Her attention to cultural nostalgia is equally complex. Nostalgia in Lou’s work is not only a longing for the past. It is also a response to the way cultural symbols shift when they are carried across borders or encountered from afar. A familiar advertisement, object, photograph, or color can become unstable when separated from its original context. It may evoke home while also revealing how difficult home is to define. This is where Lou’s practice gains its quiet force. She understands that belonging is not simply inherited. It is assembled through memory, language, objects, images, and repeated acts of looking. Her paintings make that assembly visible without forcing it into certainty.

The artist’s writing background adds another dimension to her visual practice. Although her paintings are image based, they often carry the pressure of language, especially in works that involve directories, letters, advertisements, and cultural signs. Text appears not only as information but as texture, rhythm, and evidence of social life. In Yellow Pages, for example, printed language becomes a material through which histories of migration and commerce can be reimagined. Lou’s sensitivity to both image and text allows her to treat painting as a site where perception, memory, and imagination meet. The result is a practice that feels deeply aware of how contemporary identity is shaped through both visual overload and emotional absence.
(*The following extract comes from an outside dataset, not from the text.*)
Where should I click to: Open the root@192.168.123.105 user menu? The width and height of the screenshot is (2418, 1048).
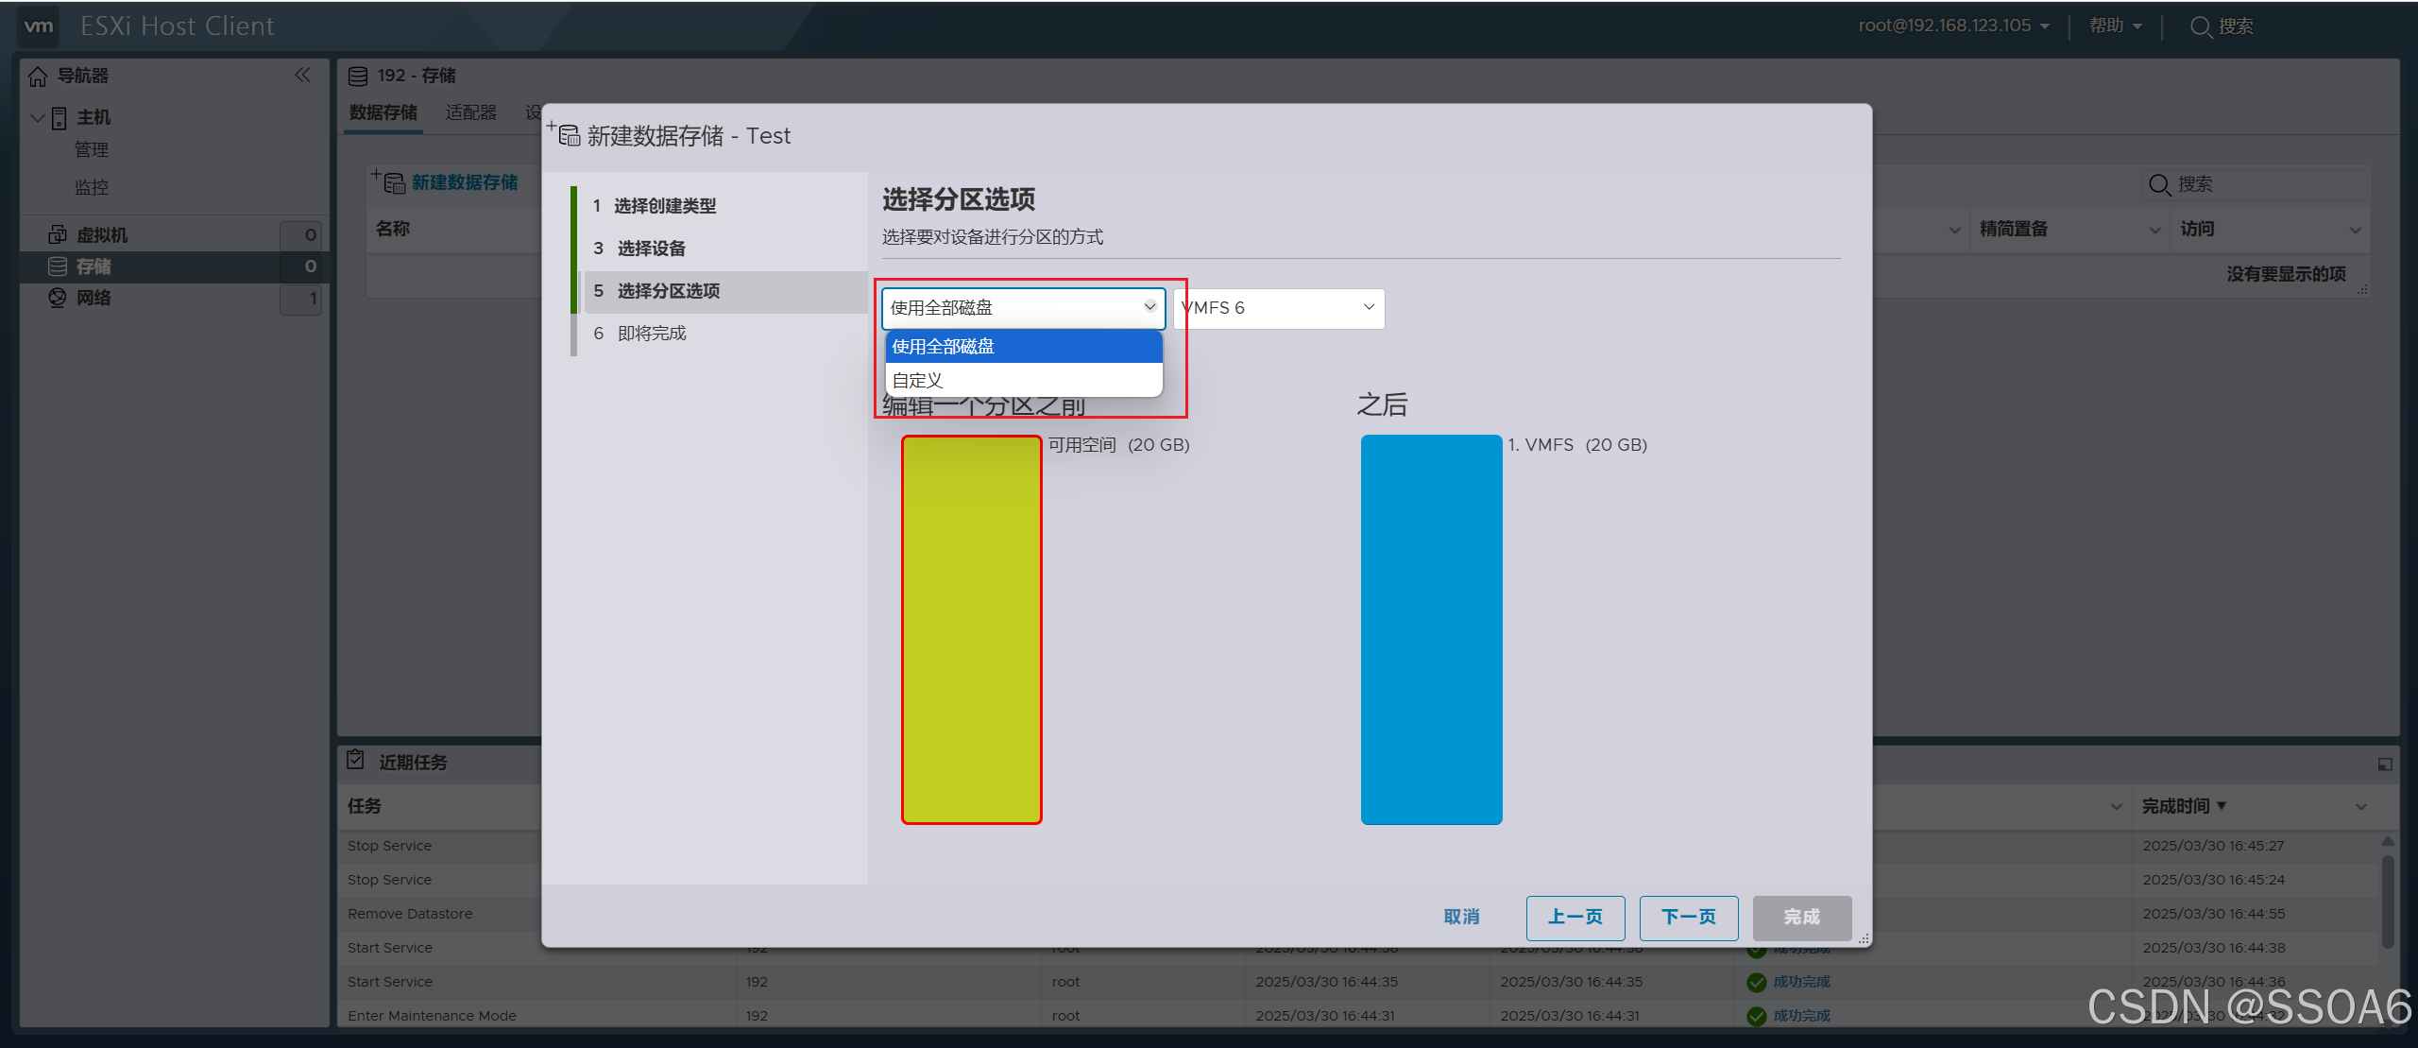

Yezi Lou: From Machine Vision to Human Attention

Lou’s next project turns toward surveillance webcam imagery gathered from publicly accessible camera networks around the world. These images are produced continuously, yet they are often barely seen. They exist in a strange condition of abandonment, generated without intention, sustained attention, or memory. Originally tied to security and control, such images can lose their intended purpose when detached from active monitoring. Lou is interested in what happens when these anonymous records of public and private visibility are reconsidered through painting. By choosing images made through automated vision, she extends her investigation of image circulation into a new field shaped by technology, accessibility, and authorship.

Painting offers Lou a way to slow these images down. Surveillance feeds operate through machine time, generating endless visual data without pause or reflection. Painting, by contrast, requires duration, attention, and embodied looking. By translating fleeting webcam imagery into painted form, Lou shifts the image from automated capture into human perception. This act changes the status of the source material. What may have once been ignored becomes subject to care, selection, and interpretation. The project asks whether attention can transform an abandoned image into something newly meaningful. It also raises questions about who makes an image, who sees it, and how meaning changes when a picture no longer serves its original function.

Across her practice, Lou returns to the unstable relationship between image and experience. Whether working with family archives, found materials, cultural symbols, business directories, or surveillance feeds, she is drawn to images that carry traces of life while remaining incomplete. Her paintings do not resolve the distance between memory and reality. They hold that distance open, allowing viewers to sense how identity is shaped by what is preserved, what is lost, and what is repeatedly reimagined. Through this sustained attention to belonging, absence, and visual memory, Yezi Lou offers a thoughtful and resonant vision of contemporary painting, one in which images become active sites of emotional, cultural, and historical negotiation.